Hass.io with DuckDNS add-on: Keep getting errors when trying to connect https

Third party integrations
1

Help please, I’m at the end of my rope.
I’ve installed the Duck DNS add-on to Hass.io. on a Raspberry Pi 3 using the 64-bit install. It is running over WiFi.
The DNS works just fine if I use http://my-domain.duckdns.org:8123
I cannot connect via ssl (https). I get one of two errors.
If I try https://my-domain.duckdns.org, I get "This site can’t be reached, my-domain.duckdns.org refused to connect. ERR_CONNECTION_REFUSED.
If instead, I try https://my-domain.duckdns.org:8123, I get "This site can’t provide a secure connection, my-domain.duckdns.org sent an invalid response. ERR_SSL_PROTOCOL_ERROR.
I’m using Chrome as my browser, but I’ve tried Safari and the Chrome browser on an Android phone not connected to WiFi.
I’ve tried uninstalling/reinstalling several times.

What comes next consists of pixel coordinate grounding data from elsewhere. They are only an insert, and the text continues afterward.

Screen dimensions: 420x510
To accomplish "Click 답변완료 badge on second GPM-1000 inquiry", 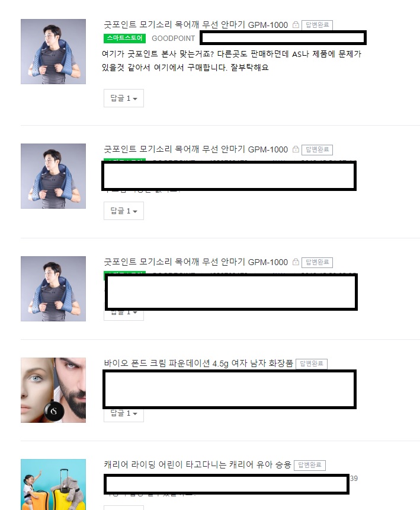I will (317, 149).
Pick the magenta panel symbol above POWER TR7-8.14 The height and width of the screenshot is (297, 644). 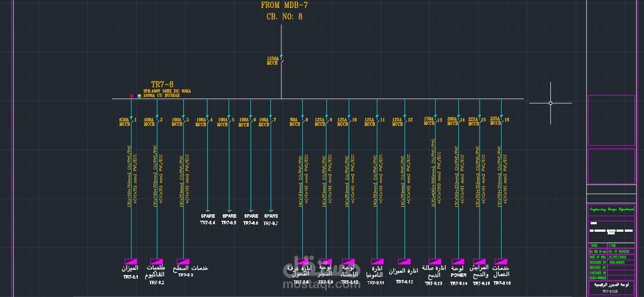[458, 262]
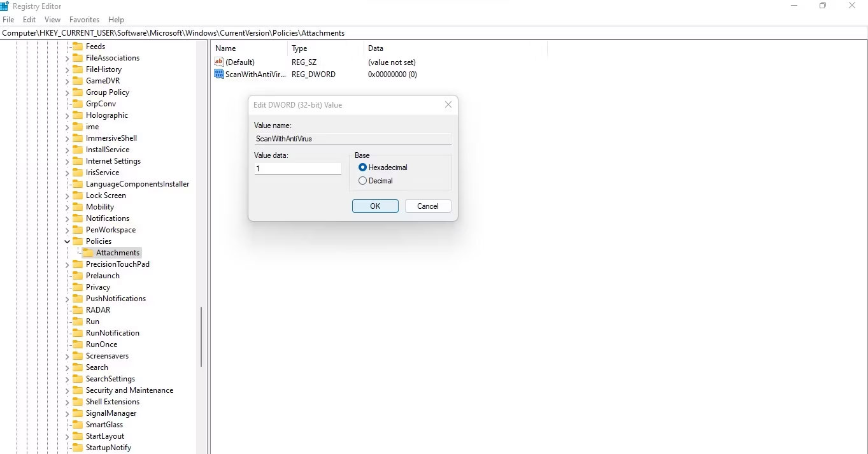The height and width of the screenshot is (454, 868).
Task: Collapse the Policies tree node
Action: tap(67, 241)
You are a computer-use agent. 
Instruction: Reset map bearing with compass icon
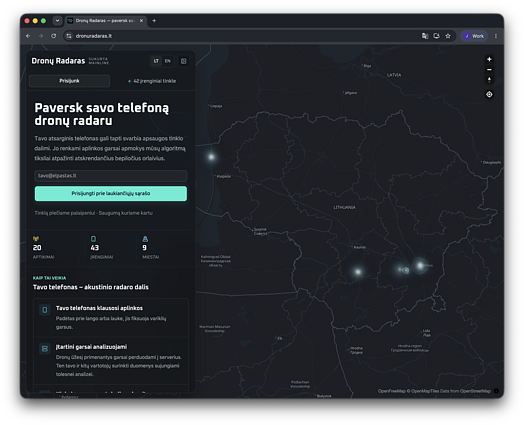(489, 80)
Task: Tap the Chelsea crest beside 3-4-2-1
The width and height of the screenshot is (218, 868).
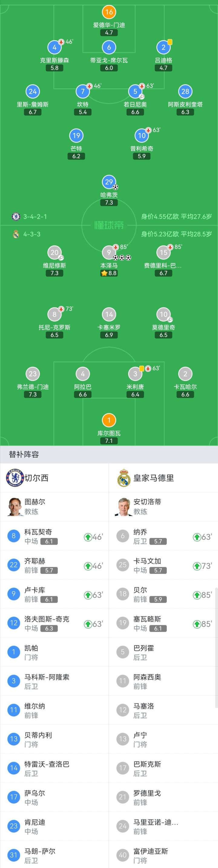Action: [x=16, y=217]
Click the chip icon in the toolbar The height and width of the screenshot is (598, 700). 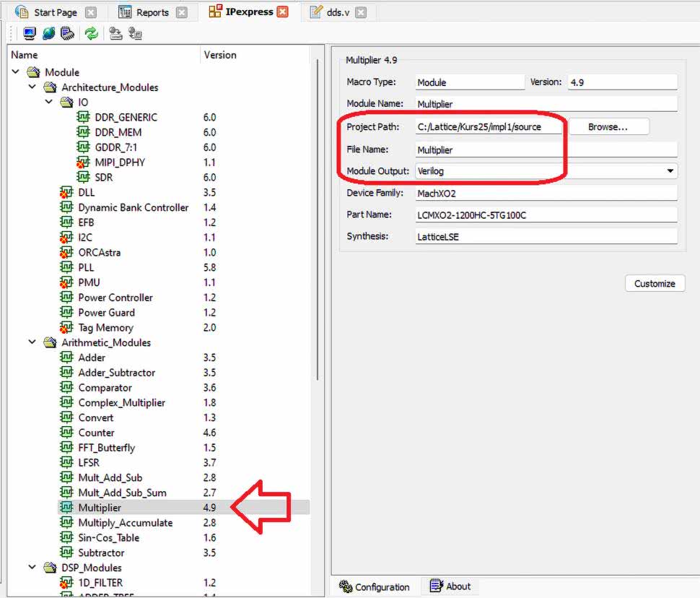click(68, 33)
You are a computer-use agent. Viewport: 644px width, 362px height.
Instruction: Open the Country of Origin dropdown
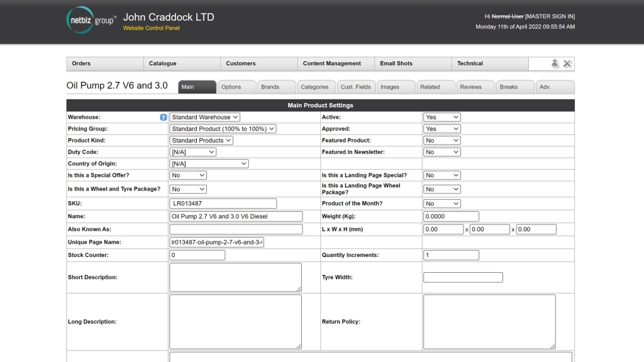pyautogui.click(x=209, y=163)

relevant section of configuration.yaml (with my-domain substituted for the domain).
http:
#api_password: !secret http_password
base_url: https://my-domain.duckdns.org:8123
ssl_certificate: /ssl/fullchain.pem
ssl_key: /ssl/privkey.pem

Duck DNS Add-on Log file (with my-domain substituted for the domain): `# INFO: Using main config file /data/workdir/config
+ Generating account key...
+ Registering account key with ACME server...
+ Done!
Fri Feb  8 20:43:09 CST 2019: OK
47.185.23.235
NOCHANGE
# INFO: Using main config file /data/workdir/config
 + Creating chain cache directory /data/workdir/chains
Processing my-domain.duckdns.org
 + Creating new directory /data/letsencrypt/my-domain.duckdns.org ...
 + Signing domains...
 + Generating private key...
 + Generating signing request...
 + Requesting new certificate order from CA...
 + Received 1 authorizations URLs from the CA
 + Handling authorization for my-domain.duckdns.org
 + 1 pending challenge(s)
 + Deploying challenge tokens...
OK + Responding to challenge for my-domain.duckdns.org authorization...
 + Challenge is valid!
 + Cleaning challenge tokens...
OK + Requesting certificate...
 + Checking certificate...
 + Done!
 + Creating fullchain.pem...
 + Done!`

In addition, I forwarded ports 443 and 8123 on my router. Port 80 is blocked by the ISP, but I don’t think that matters anymore.

Can someone help?

2

First, let me apologize for not using the markup in the log file. I thought I hit it. I know I used it below.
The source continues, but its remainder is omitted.